Hm, ich versteh net ganz was du meinst? Kollision zwischen 2Dimensionalen Rechtecken? Das Kollisionsverhalten kommt natürlich auf die Art des Materials dieser Rechtecke draufan... werden sie elastisch deformiert, plastisch deformiert? Haben sie unterschiedliche Massen? etc. etc. Wenn du das alles weisst, kannst du dir selber was proggen.


----------



## Nick H. (4. Sep 2005)

ich denke die sollen sich je nach dem wo sie sich treffen auch rotieren usw.

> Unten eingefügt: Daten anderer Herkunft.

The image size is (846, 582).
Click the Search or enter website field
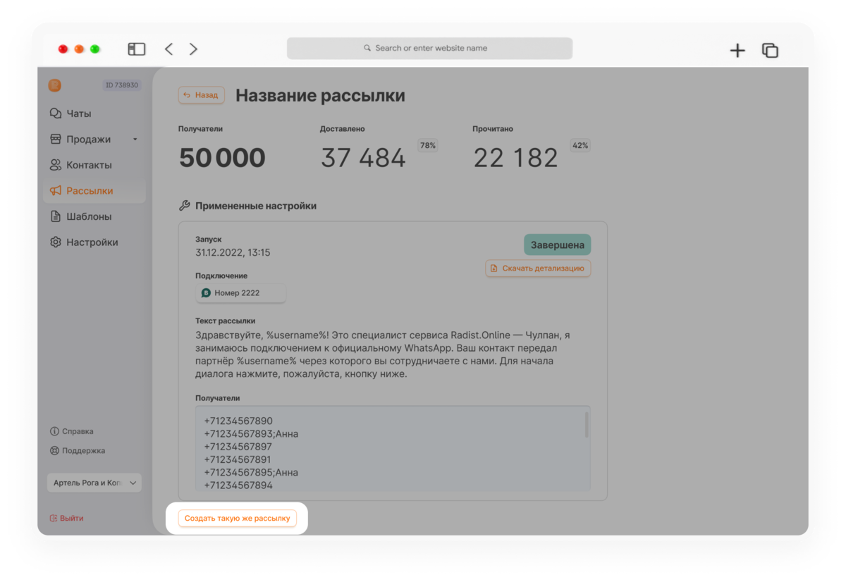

das wird dann schon ziemlich kompliziert


----------



## 0xdeadbeef (7. Sep 2005)

Zunächst mal gibt es einige Rigid-Body-APIs, die zwar für 3D gedacht sind, die man aber ja auch 2D benutzen können müßte. Allen voran
http://javaode.org/
Doku gibt es auf der Seite von ODE: http://ode.org/ode-latest-userguide.html

Hier noch ein paar Sachen, sie sich explizit mit 2D-"Rigid Body"-Simulation beschäftigen:
http://jsci.sourceforge.net/
http://www.myphysicslab.com/index.html
http://www.yov408.com/html/tutorials.php?s=59
http://cs.gmu.edu/~eclab/projects/mason/extensions/physics2d/

Ansonsten findet sich noch allerhand Material, wenn Du mit Google nach "java rigid body 2d api" oder so suchst.


----------



## olli (8. Sep 2005)

die ersten beidn links (javaode.org, ode.org) 
funktionieren bei mir nicht. 
sicher, dass es die noch gibt?


----------



## 0xdeadbeef (8. Sep 2005)

Hm, dachte ich hätte die aus dem Explorer ausgeschnitten...
Versuch mal:
http://odejava.org

Der geht bei mir aber auch heute noch:
http://ode.org/


----------